Then again, when it is coming to deployment side of it, they’re again looking at an edge deployment which becomes within the perimeter. So it’s a mix of both. Now, finally, again to the point that I was making in the beginning anything that has to scale the price becomes a key driver so it is about okay I have a model that I have kind of fine tuned on the cloud now when I have to take it to deployment can I use something locally which is available today with me without making a lot of investment and then can I scale it which is where when Intel is talking about it we basically kind of focus on frugal AI today the Intel core and ultra core CPUs they have a GPU, NPU and a CPU all combined in a single processor which allows you enough capability to run maybe a 7 or 8 billion parameter model so the typical requirements that you will have on the edge are very well suited on this CPU itself and when it comes to a data center side the Xeon 6 processors today are able to run a 20 billion parameter very easily.

They can go up to 80 billion parameters depending on the specific use case. So do I need a GPU in every instance is the first question that we are trying to ask. And today everybody has a CPU in their environment. So can they reutilize that? And can they test it out? Can they look at performance levels?

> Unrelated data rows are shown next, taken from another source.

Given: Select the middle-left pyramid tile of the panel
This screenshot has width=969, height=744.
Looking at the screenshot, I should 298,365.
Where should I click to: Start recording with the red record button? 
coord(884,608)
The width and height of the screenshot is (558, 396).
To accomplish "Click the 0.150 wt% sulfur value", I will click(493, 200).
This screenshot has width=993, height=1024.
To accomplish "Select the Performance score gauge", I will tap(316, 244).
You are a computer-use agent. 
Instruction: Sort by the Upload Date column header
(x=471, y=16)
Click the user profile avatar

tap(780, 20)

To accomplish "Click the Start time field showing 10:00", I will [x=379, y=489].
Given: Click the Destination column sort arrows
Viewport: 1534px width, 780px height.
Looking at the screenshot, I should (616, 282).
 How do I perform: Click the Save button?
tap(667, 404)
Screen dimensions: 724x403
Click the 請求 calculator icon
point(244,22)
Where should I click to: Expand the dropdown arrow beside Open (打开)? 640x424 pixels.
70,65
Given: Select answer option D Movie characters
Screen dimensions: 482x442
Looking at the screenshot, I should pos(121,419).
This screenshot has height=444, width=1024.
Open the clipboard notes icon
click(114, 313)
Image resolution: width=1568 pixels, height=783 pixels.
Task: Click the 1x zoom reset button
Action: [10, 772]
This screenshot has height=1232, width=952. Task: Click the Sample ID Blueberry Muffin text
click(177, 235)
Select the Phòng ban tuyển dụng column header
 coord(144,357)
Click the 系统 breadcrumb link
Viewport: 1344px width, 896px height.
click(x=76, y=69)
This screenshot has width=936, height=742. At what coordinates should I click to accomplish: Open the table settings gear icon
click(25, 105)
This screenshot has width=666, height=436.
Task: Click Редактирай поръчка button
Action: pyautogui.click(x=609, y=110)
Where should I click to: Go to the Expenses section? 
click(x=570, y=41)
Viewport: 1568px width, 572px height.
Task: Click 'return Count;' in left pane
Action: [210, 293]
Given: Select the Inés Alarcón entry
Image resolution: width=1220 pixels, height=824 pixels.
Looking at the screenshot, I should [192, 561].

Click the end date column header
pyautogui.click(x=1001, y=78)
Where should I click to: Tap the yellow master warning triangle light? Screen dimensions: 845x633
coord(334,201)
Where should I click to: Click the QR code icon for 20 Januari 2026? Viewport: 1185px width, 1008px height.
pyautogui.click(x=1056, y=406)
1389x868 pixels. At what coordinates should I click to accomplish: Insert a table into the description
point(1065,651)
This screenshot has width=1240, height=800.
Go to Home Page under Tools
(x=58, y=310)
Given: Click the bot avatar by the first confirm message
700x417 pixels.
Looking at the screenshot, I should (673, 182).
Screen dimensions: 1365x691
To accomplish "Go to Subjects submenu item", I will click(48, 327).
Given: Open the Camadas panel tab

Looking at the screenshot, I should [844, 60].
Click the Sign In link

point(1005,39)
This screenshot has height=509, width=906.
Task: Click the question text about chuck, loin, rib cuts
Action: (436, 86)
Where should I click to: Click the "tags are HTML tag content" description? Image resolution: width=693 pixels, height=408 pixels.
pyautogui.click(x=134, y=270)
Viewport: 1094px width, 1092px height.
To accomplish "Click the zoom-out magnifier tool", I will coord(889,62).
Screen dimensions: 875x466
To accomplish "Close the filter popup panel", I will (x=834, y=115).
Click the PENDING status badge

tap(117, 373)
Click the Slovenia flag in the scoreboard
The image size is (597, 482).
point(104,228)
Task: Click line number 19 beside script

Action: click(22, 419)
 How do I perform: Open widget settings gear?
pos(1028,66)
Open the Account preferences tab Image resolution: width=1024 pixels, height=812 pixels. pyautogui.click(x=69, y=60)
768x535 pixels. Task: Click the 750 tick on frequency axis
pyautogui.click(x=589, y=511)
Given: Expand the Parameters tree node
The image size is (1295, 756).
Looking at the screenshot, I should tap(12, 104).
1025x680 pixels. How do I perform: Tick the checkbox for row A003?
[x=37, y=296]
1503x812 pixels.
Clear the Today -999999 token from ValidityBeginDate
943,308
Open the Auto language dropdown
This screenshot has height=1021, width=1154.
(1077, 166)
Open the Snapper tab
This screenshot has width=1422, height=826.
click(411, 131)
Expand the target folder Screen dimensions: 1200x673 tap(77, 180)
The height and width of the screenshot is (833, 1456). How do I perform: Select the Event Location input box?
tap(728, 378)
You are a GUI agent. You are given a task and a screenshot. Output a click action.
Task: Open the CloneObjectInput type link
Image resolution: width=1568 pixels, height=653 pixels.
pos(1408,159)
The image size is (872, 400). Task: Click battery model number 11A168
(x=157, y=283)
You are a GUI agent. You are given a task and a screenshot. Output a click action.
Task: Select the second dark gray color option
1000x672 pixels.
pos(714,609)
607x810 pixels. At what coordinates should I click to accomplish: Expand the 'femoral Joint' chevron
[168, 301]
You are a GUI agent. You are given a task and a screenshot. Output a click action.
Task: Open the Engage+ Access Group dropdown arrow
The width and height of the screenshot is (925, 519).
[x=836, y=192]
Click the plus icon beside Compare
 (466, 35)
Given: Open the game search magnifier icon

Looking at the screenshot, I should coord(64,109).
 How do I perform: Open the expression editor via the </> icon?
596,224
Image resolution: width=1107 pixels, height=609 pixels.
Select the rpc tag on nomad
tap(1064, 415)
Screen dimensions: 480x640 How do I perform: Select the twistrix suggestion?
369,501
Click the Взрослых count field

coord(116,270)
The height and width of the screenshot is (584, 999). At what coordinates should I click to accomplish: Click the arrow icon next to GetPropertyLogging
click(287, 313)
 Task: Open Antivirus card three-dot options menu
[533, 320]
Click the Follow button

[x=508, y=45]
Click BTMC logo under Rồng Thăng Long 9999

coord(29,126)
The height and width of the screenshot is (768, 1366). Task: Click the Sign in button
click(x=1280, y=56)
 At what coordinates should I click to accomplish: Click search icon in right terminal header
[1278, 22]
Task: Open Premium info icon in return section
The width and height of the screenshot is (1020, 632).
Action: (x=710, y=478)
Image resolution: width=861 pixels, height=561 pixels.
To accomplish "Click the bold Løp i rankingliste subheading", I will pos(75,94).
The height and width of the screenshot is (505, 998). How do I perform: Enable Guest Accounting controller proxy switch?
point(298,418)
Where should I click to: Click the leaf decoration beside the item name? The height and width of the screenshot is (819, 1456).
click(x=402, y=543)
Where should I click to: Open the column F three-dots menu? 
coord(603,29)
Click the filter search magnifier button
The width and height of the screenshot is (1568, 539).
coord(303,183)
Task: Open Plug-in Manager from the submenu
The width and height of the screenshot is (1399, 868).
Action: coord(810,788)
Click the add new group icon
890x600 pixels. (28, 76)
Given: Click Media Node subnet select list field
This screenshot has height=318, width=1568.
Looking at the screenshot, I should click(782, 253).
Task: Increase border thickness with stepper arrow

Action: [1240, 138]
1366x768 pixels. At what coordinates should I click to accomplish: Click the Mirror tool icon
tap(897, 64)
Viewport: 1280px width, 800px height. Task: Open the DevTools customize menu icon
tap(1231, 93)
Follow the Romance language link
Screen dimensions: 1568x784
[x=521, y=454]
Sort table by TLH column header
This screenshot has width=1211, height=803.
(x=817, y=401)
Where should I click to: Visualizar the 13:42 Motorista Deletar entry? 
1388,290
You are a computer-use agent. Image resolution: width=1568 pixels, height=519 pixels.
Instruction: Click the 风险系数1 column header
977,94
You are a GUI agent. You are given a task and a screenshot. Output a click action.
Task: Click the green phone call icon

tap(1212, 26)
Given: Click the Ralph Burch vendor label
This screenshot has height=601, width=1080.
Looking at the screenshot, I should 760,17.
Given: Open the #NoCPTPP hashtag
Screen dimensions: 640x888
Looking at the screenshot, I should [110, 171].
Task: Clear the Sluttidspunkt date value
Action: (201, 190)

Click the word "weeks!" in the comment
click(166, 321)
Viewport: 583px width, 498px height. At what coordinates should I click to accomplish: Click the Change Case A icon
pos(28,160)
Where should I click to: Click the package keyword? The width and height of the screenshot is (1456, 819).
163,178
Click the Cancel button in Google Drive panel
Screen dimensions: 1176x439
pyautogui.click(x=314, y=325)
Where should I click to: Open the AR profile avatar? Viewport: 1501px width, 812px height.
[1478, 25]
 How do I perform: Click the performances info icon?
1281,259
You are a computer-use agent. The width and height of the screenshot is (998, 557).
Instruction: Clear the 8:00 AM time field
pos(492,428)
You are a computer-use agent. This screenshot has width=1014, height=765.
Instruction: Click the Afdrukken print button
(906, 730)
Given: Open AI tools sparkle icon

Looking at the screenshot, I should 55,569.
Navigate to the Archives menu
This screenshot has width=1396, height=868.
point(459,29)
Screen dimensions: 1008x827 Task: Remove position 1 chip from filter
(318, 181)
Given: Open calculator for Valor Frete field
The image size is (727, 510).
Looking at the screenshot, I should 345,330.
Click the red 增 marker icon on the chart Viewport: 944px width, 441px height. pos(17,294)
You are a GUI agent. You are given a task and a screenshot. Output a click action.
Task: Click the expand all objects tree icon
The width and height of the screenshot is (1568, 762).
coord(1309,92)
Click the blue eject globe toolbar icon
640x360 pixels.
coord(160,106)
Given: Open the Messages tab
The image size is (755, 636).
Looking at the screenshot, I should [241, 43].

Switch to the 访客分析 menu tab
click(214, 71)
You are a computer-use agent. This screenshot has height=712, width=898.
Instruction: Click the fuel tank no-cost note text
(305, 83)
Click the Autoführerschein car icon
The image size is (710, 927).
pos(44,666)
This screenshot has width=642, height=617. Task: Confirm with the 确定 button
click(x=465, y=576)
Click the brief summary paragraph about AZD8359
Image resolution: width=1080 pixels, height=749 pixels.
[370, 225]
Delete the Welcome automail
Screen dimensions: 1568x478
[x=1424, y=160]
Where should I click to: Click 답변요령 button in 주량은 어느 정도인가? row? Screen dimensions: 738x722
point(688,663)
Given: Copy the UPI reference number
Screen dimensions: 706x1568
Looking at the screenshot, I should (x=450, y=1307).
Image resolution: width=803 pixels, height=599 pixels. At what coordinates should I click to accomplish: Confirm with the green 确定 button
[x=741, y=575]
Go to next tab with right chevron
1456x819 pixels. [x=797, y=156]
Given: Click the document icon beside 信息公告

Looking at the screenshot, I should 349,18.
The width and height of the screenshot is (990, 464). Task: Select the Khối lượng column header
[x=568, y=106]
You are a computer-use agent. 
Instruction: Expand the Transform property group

One example that I can kind of discuss with my customers is if you’re looking at, say, a prompt -based engine where you need to do a document search, typically a human eye can read about 10 prompts in a second if somebody is a fast reader. Now if a processor can give you 15 to 20 prompts, is this good enough as a performance for you or do you want 200 prompts in that particular second?

Maybe 15, 20 prompts is good enough. So that’s where the cost versus performance comes in. That’s where one has to be very, very… calculated in terms of what is their end use that they are looking at and what would best suffice that particular usage so again it’s a mix of uh this uh localized uh data versus what can go on to cloud and once you look at uh the scale of it again you have to look at the cost because when you’re scaling it on the cloud the cost may be very very different from what you can get on the on -prem side of it i’m not a kind of proponent of on -prem versus cloud for me i think both of them bring their advantages but what i’m trying to say is the customer has to really look at what is their end use and at what cost they want to

Aman Khanna

understood so we need to diversify our approaches and have a product to mission fit which is absolutely critical

Nitin Bajaj

think of it in the past everybody used to think only mainframes can solve the problem today the applications are not only running are no more running mainframe, they came on to CPU level things and then today we are looking at micro services. So everything has kind of evolved over time and same things are happening on the AI side of it today.

Aman Khanna

Understood. So one quick question that’s on everyone’s mind and to both of you. From each of your respective perspectives, whether that’s government R &D infrastructure or enterprise deployment, is talent and the capability gap still a critical choke point from each of your perspectives? So Vivek, why don’t I start with you on this?

Dr. Vivek Khaneja

It is. It’s unfortunate but yes it is. I mean we do find that we have a set of very bright engineers coming out but most of them are trained in good theoretical understanding of what machine learning is. They are good at mathematics, basic understanding but when it comes to actual deployments on field. I think that’s where we are lacking. Maybe we need to have a serious look at our curriculum in the colleges to see how do I train large models, how do I deploy large models using MLOps, because today, as I said, most of these kids are working on curated data sets. They are working on some standard test cases and test and validation cases.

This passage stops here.